Der Kapellenplatz liegt im Sonnenschein, die Vögel zwitschern, ansonsten ist es ruhig. Vereinzelt läuft ein Mensch an der Gnadenkapelle vorbei, hält kurz inne und betrachtet im stillen Gebet das Bild der Gottesmutter. Sind doch mal zwei Gläubige zur gleichen Zeit an der Kapelle, halten sie Abstand – auch dann, wenn sie eine Kerze an der Kerzenkapelle entzünden. Obschon insgesamt weniger Menschen zum Kapellenplatz kommen, flackern einige der kleinen Flammen im Wind.
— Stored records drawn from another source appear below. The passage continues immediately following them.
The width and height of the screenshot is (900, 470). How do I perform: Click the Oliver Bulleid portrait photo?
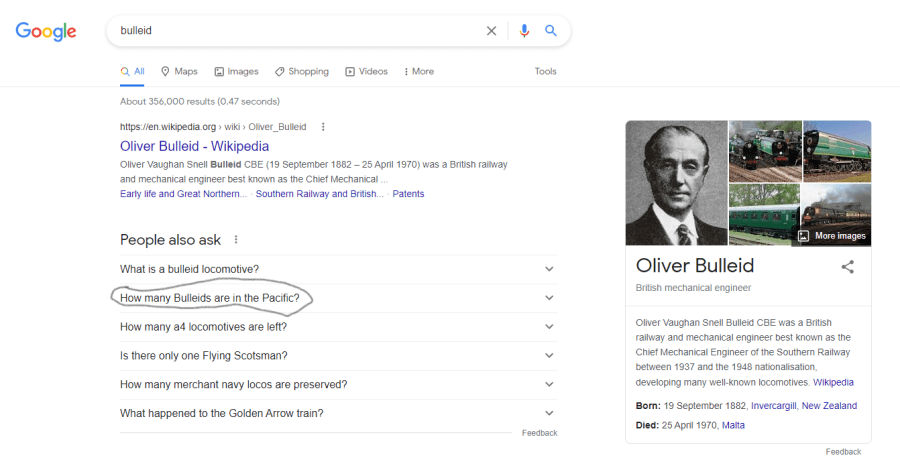(676, 183)
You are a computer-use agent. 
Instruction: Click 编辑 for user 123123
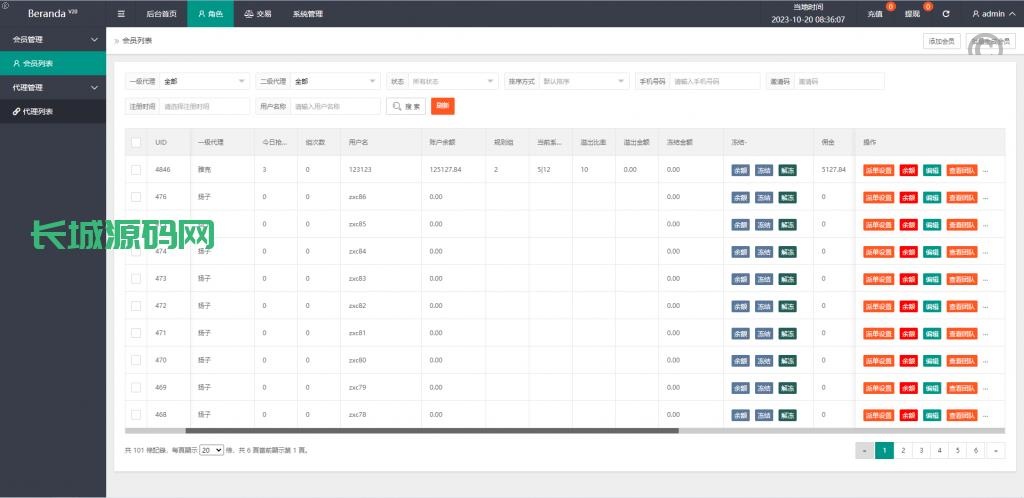click(932, 170)
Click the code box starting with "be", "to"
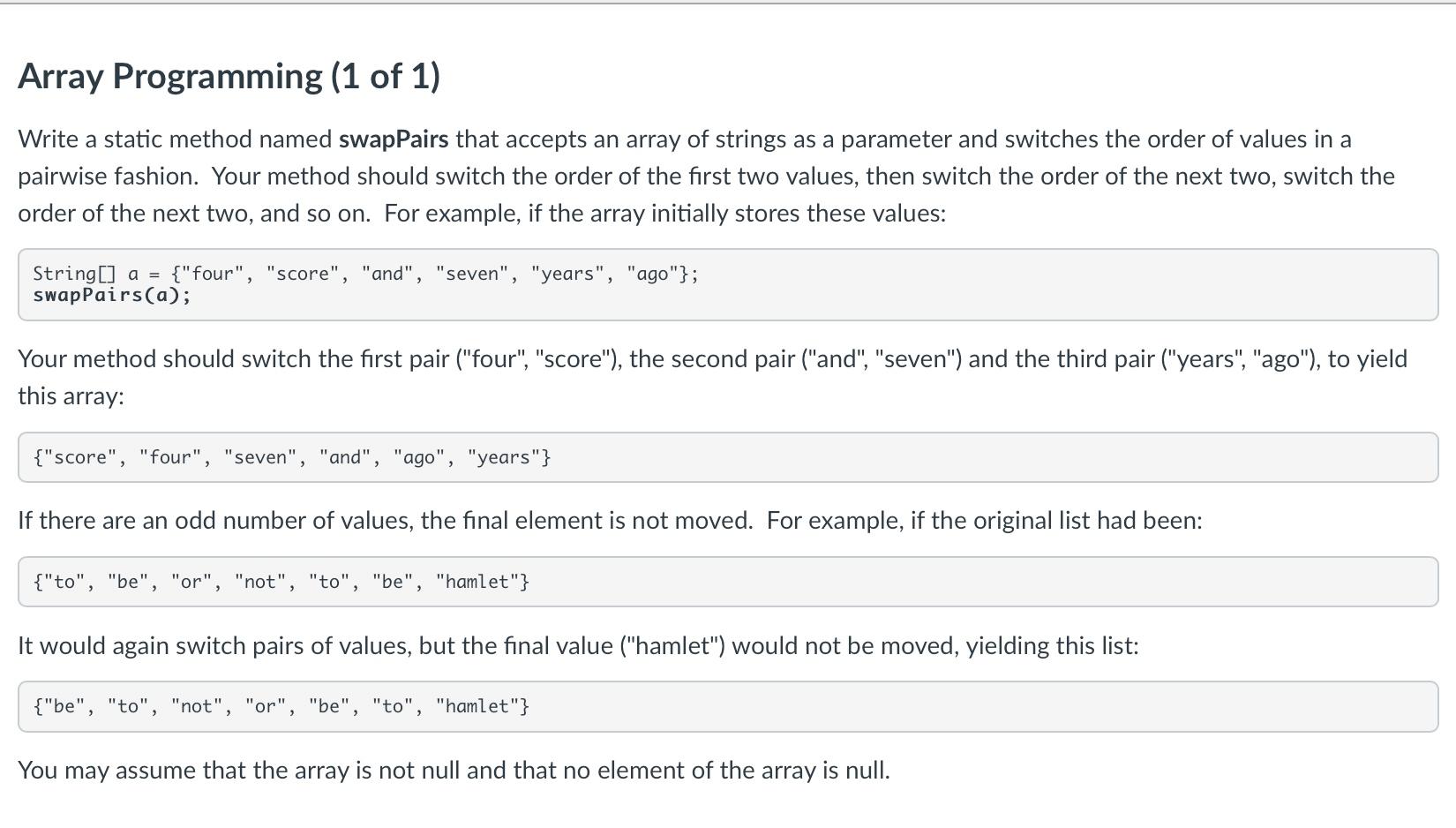Image resolution: width=1456 pixels, height=828 pixels. tap(728, 706)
Dr. Bastian Rütten, theologischer Referent der Wallfahrt, kann aus seinem Büro den Platz beobachten. „Einige Menschen zünden nicht nur eine, sondern direkt fünf oder sechs Kerzen an“, berichtet er. Aus Gesprächen – in sicherem Abstand geführt – weiß er, dass diejenigen, die nach Kevelaer kommen, im Auftrag für Freunde und Nachbarn gleich mehr Kerzen anzünden. „Auch da herrscht eine große Solidarität“, stellt Rütten fest. Eine Solidarität, die das Seelsorgeteam um Wallfahrtsrektor Gregor Kauling, Kaplan Christoph Schwerhoff und Rütten auf eine Idee gebracht hat. „Wegen der Kontakt- und Aus- gangsbeschränkungen haben viele Menschen derzeit nicht die Möglichkeit, selber nach Kevelaer zu kommen“, erklärt Rütten, „sie haben aber dennoch das Bedürfnis, eine Kerze anzuzünden. Das möchten wir ihnen mit einem neuen Angebot ermöglichen.“

Kontakt per E-Mail oder Brief

Wer für ein bestimmtes Anliegen eine Kerze aufstellen möchte, kann eine E-Mail an kerze@wallfahrt-kevelaer.de oder einen Brief an das Priesterhaus in Kevelaer, Kapellenplatz 35, schreiben. „Die Seelsorger werden für jeden Mailschreiber eine Kerze aufstellen und in einem Gebet das Anliegen vor Gott bringen“, verspricht Rütten. Wallfahrtsrektor Kauling ergänzt: „Wir hoffen, dass wir durch dieses Zeichen auch eine Möglichkeit bieten, in diesen Zeiten seine Anliegen und Sorgen hier in Kevelaer vor Gott und die Mutter Gottes zu tragen.“

Normalerweise hört man jedes Mal eine Münze in die Spendenbox fallen, wenn sich jemand eine Kerze am Kapellenplatz nimmt. „Keiner, der uns darum bitter, eine Kerze aufzustellen, muss etwas bezahlen“, betont Rütten nun. Wer dennoch etwas Gutes tun möchte, wird um eine Spende an das Hilfswerk Misereor gebeten, das mehr als 100.000 Projekte in Afrika, Asien, Lateinamerika und Ozeanien betreut. Üblicherweise wird die Kollekte in der Fastenzeit insbesondere an Misereor gespendet – da aktuell jedoch keine öffentlichen Gottesdienste gefeiert werden dürfen, entfallen diese Spenden derzeit.